» **Listed records**:
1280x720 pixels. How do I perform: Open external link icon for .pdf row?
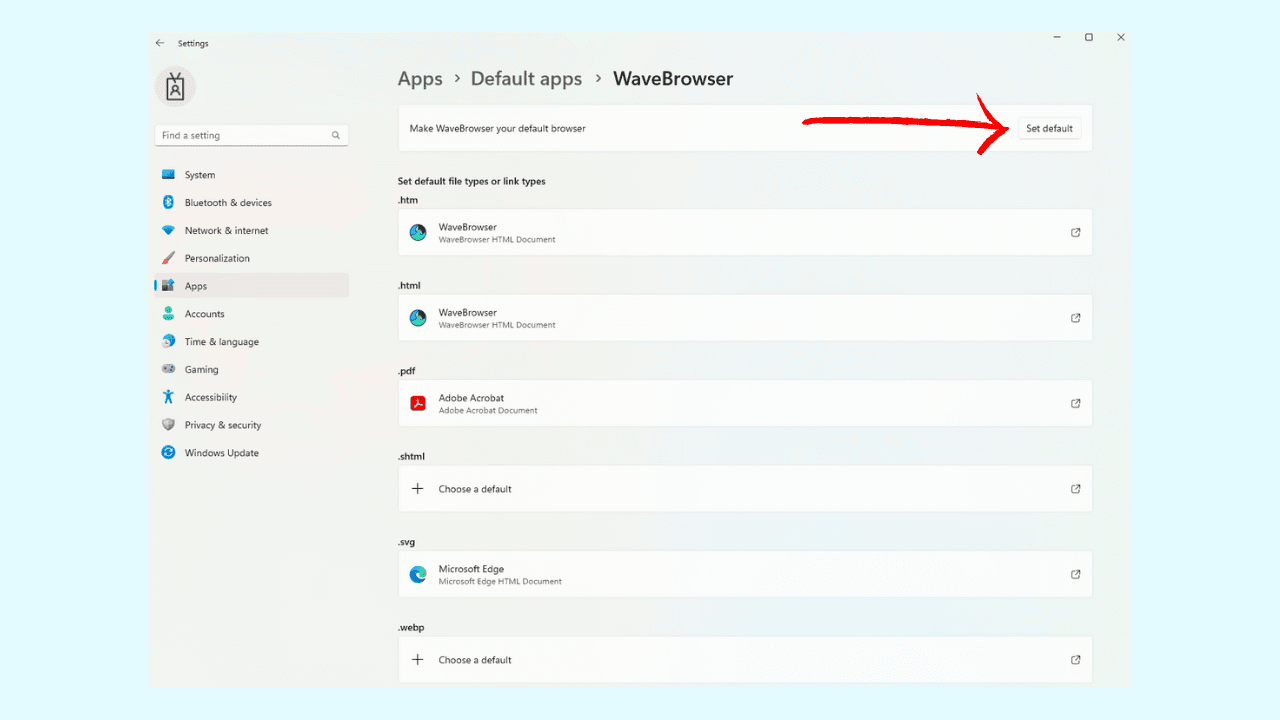[x=1076, y=403]
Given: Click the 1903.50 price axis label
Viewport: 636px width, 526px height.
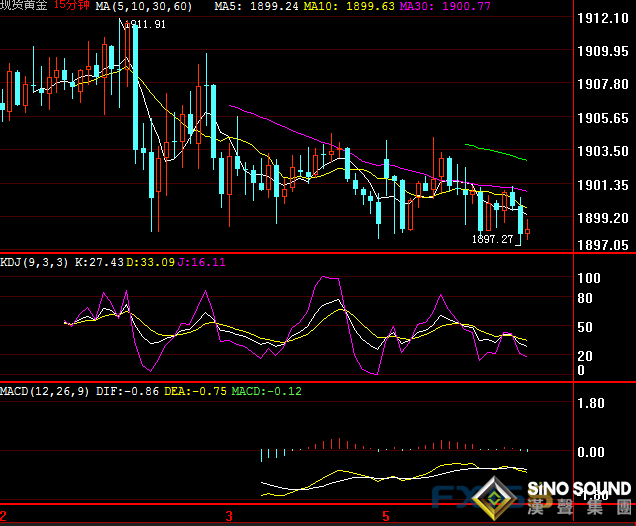Looking at the screenshot, I should click(604, 152).
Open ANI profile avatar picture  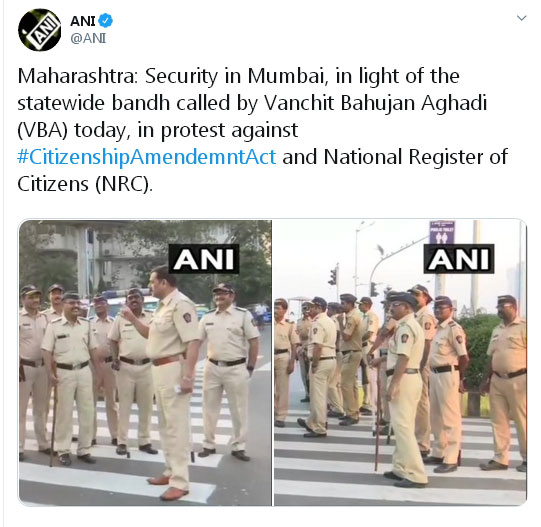click(39, 30)
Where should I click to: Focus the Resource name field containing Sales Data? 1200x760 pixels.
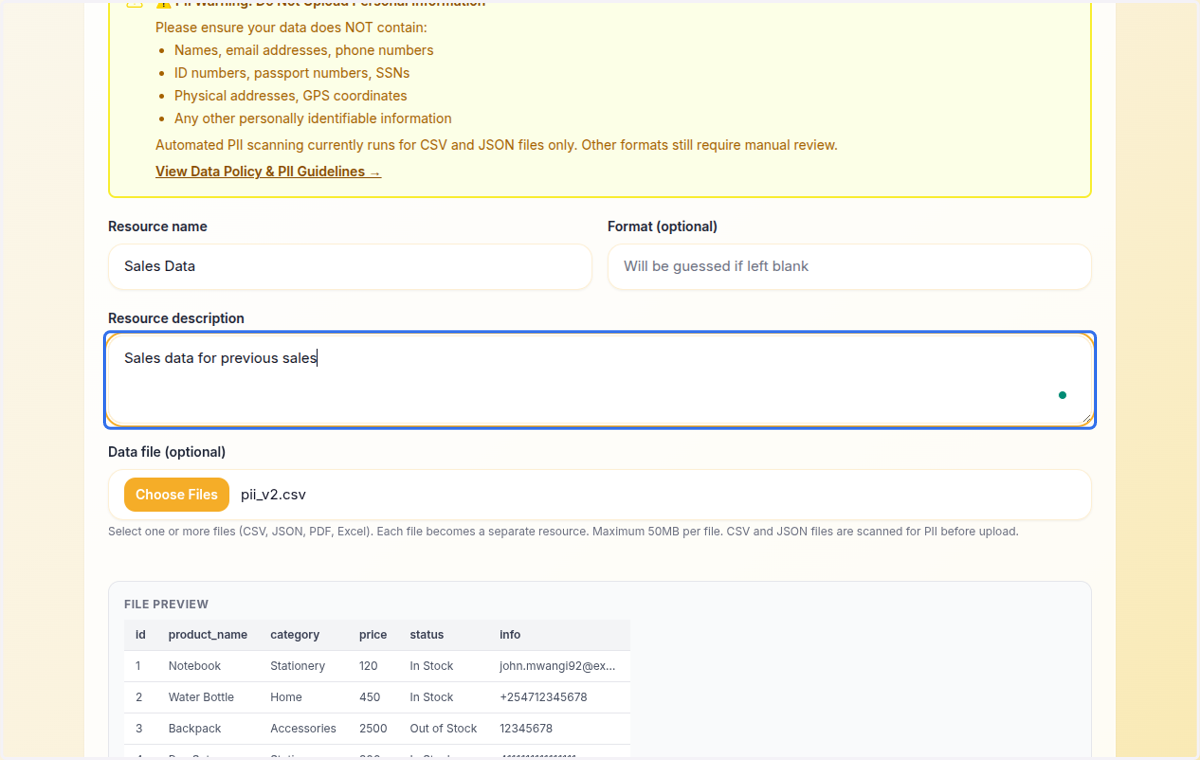pyautogui.click(x=350, y=267)
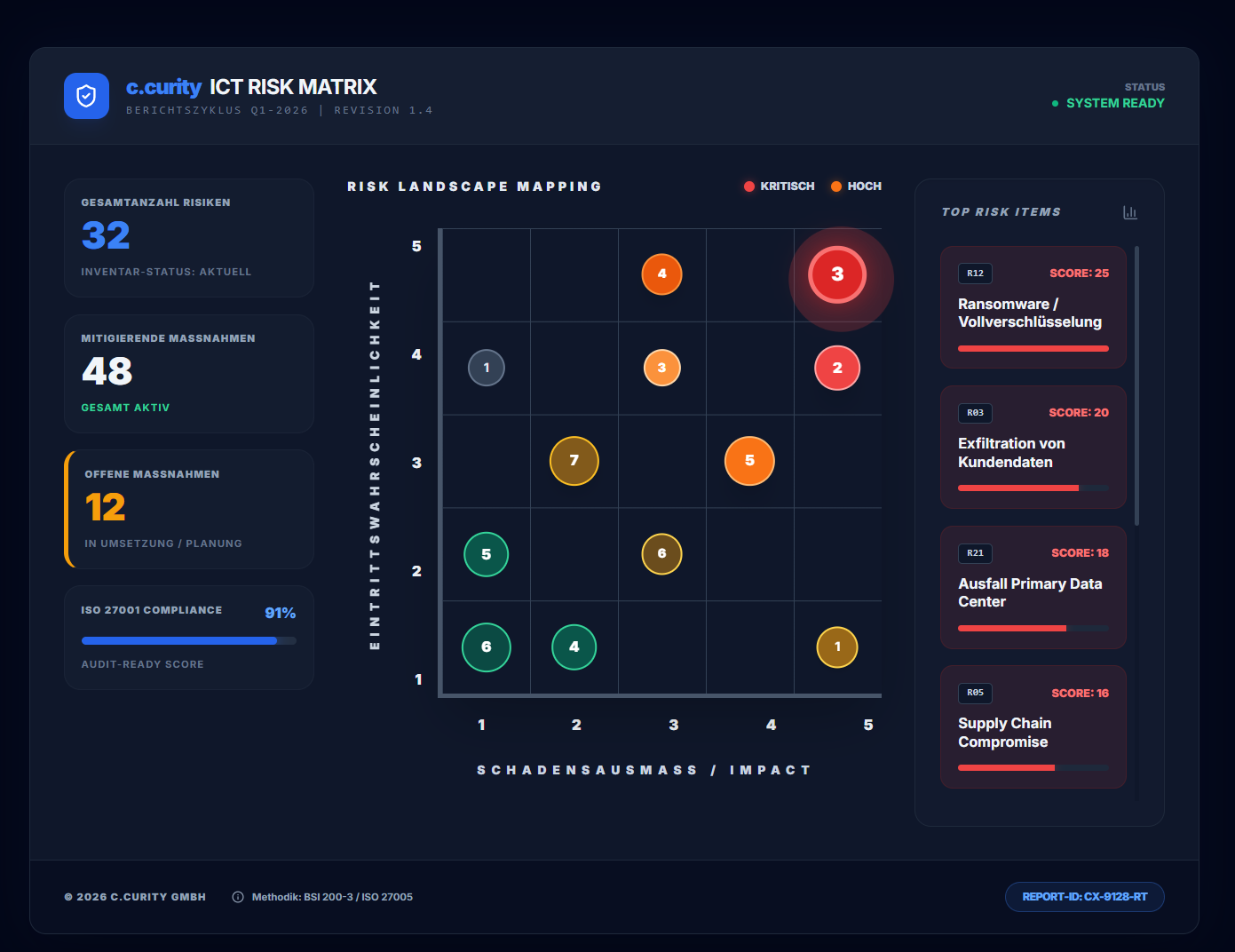Select the critical red bubble labeled 3
Image resolution: width=1235 pixels, height=952 pixels.
coord(837,274)
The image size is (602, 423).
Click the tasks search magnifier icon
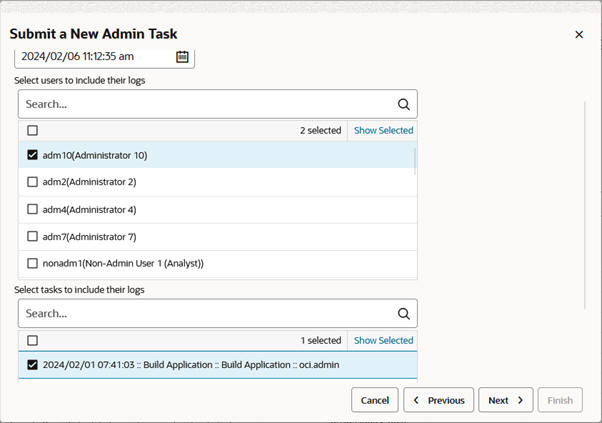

» **What the task asks**: Only the lines from the one with "Where should I" through the final line of the data should be written out, exactly and including both ends. Skip the pictures.

» **Reply**:
Where should I click to: Focus the Resource name field containing Sales Data? 1200x760 pixels.
pyautogui.click(x=350, y=267)
Select the critical red bubble labeled 3
Image resolution: width=1235 pixels, height=952 pixels.
coord(837,274)
The image size is (602, 423).
Click the tasks search magnifier icon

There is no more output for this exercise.